**PAGINAFRAGMENT**.
------------------------------------------------------------------------

Alleen de gewone leden en de plaatsvervangende leden die gewone leden vervangen, zijn stemgerechtigd. HOOFDSTUK VI. - Toezicht

Art. 21.Overeenkomstig artikel 12 van de wet van 7 januari 1958, betreffende de fondsen voor bestaanszekerheid wijst het Paritair Subcomité voor de houthandel, een of verscheidene accountants aan, ten einde het beheer van het fonds te controleren.

Hij brengt ten minste eens per jaar, in de maand juni, verslag uit over zijn opdracht aan het Paritair Subcomité voor de houthandel.

------------------------------------------------------------------------

**OPDRACHTEN**.
[1] Beantwoord alstublieft de volgende vragen over het fragment over het toezicht op het fonds:
(a) Wie zijn er stemgerechtigd?
(b) Welk orgaan wijst de accountants aan?
(c) In welke maand wordt er verslag uitgebracht?
[2] Zet het fragment over het toezicht op het fonds voort, te beginnen na de laatste zin.

**INHOUD DATASET**.
------------------------------------------------------------------------

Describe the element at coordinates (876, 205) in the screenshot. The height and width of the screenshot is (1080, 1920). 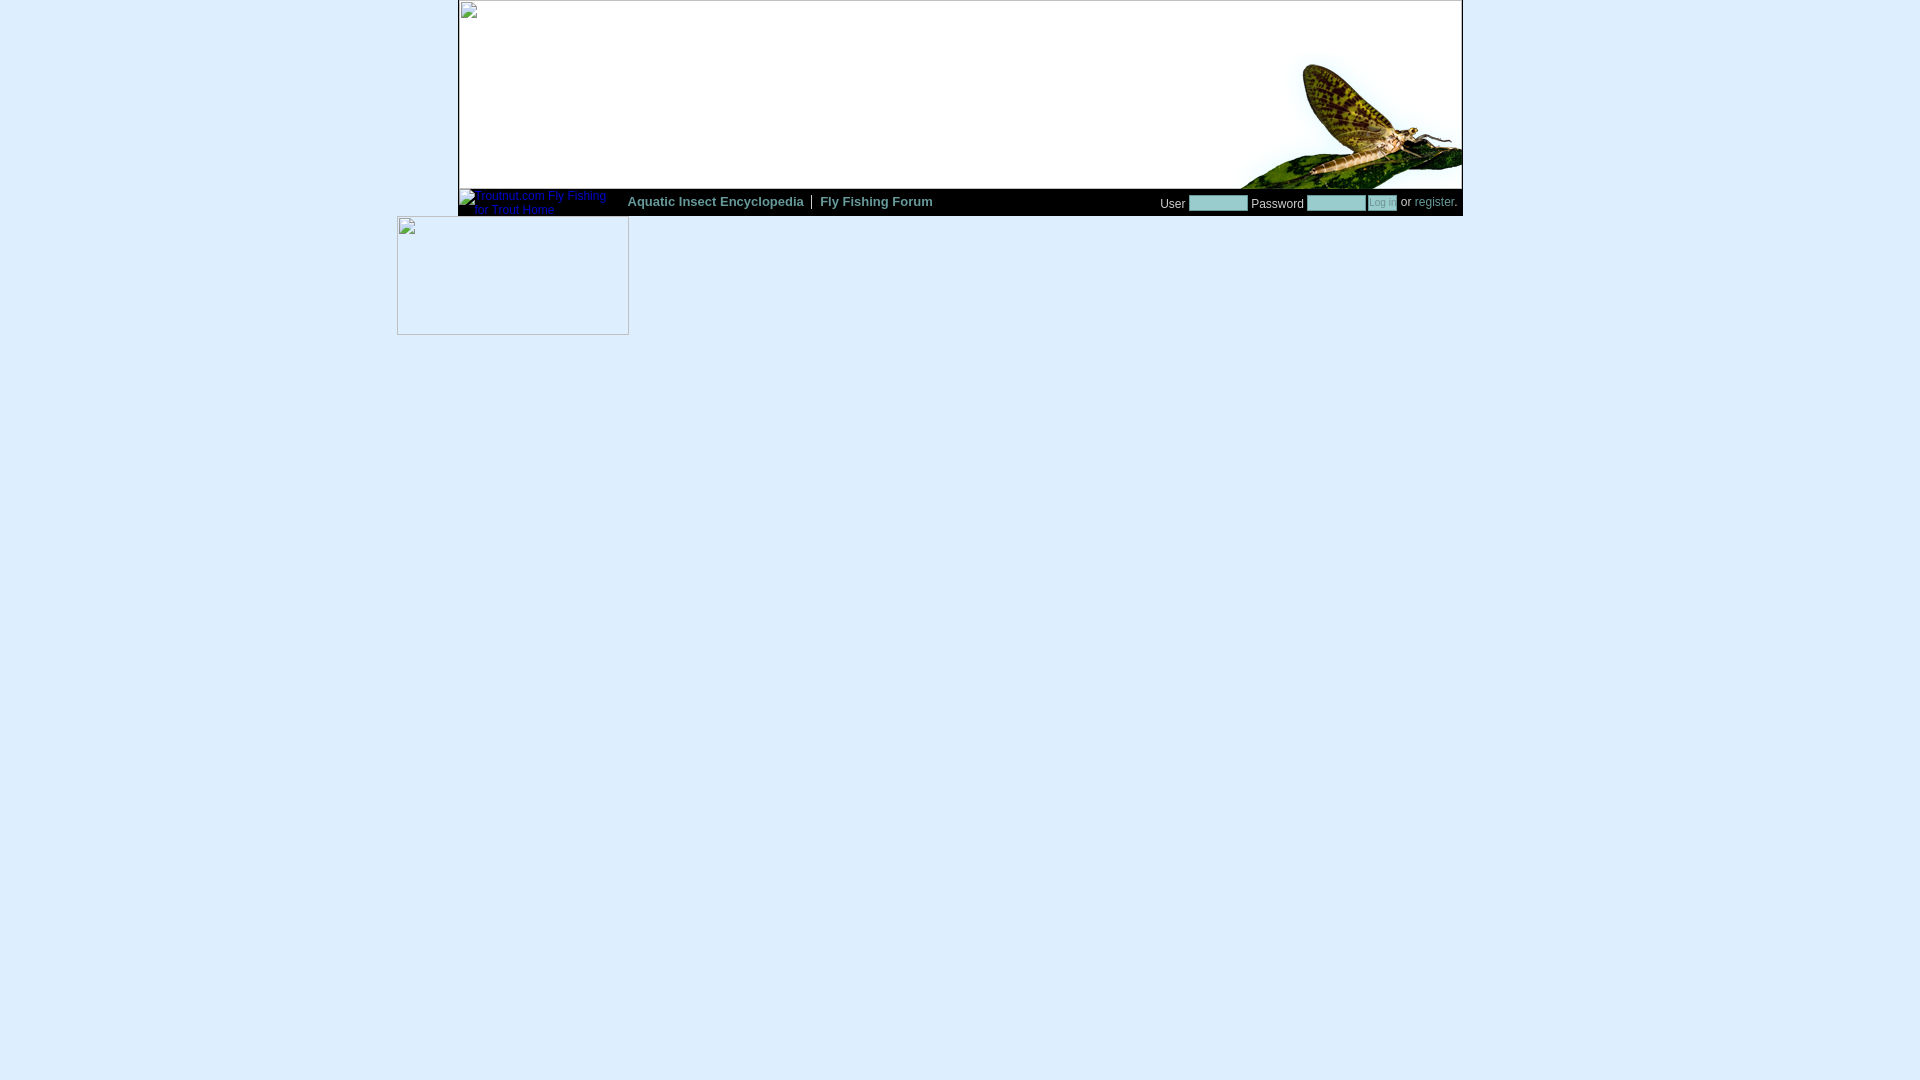
I see `Fly Fishing Forum` at that location.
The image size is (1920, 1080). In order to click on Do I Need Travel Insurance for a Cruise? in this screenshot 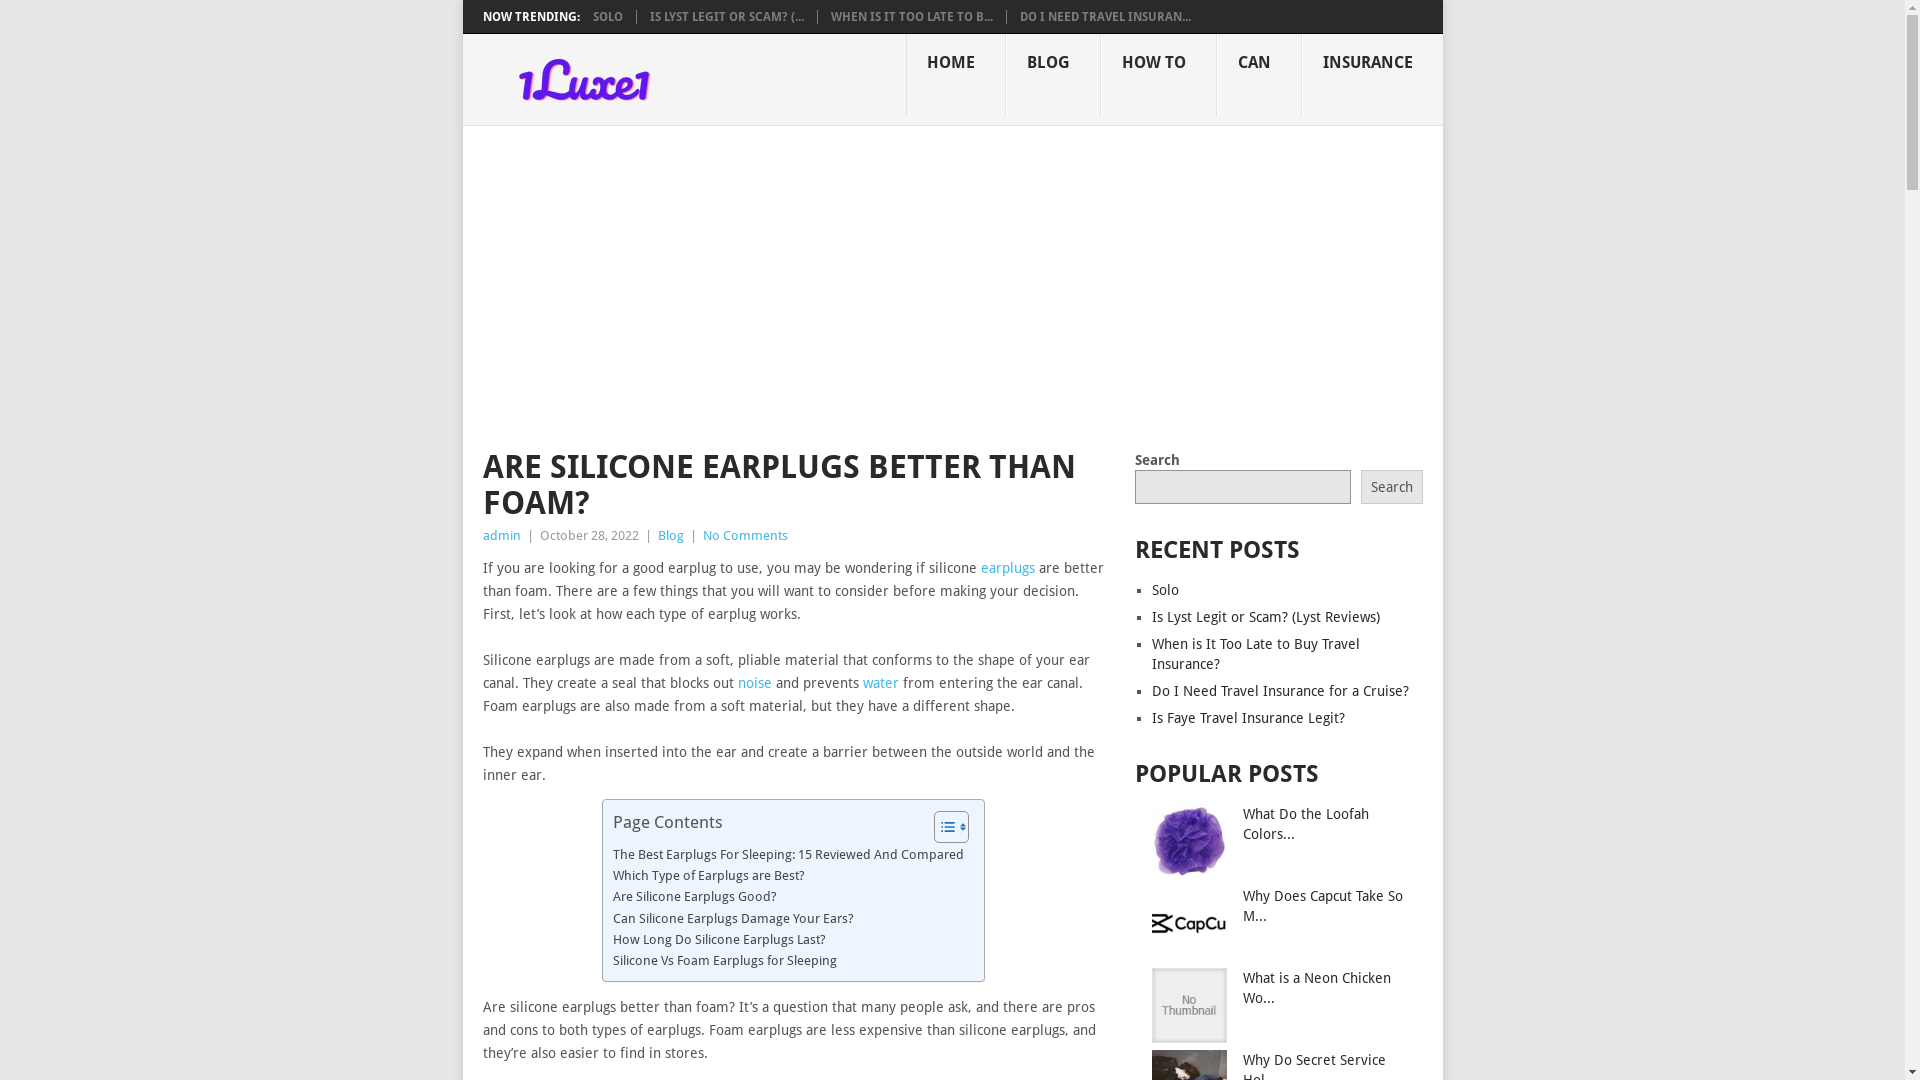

------------------------------------------------------------------------

**DE ANTWOORDEN**.
[1]
(a) De gewone leden en de plaatsvervangende leden die gewone leden vervangen.
(b) Het Paritair Subcomité voor de houthandel.
(c) In juni.

[2]
Daarbij, licht hij het paritair beheerscomité van het fonds regelmatig in, over het resultaat van zijn onderzoekingen en doet de aanbevelingen die hij nuttig acht. HOOFDSTUK VII. - Balans en rekeningen

Art. 22.Elk jaar, op 31 december, worden de balans en de rekeningen van het afgelopen dienstjaar afgesloten. HOOFDSTUK VIII. - Ontbinding en vereffening

Art. 23.De ontbinding van het fonds kan door het Paritair Subcomité voor de houthandel worden uitgesproken. Dit beslist over de bestemming van de goederen en waarde van het fonds na kwijting van het passief, door aan deze goederen en waarden een bestemming te geven overeenkomstig het doel waarvoor het fonds werd opgericht. Het Paritair Subcomité voor de houthandel wijst de in artikel 14 voorziene gewone leden van het paritair beheerscomité als vereffenaars aan.

Gezien om te worden gevoegd bij het koninklijk besluit van 10 mei 2001.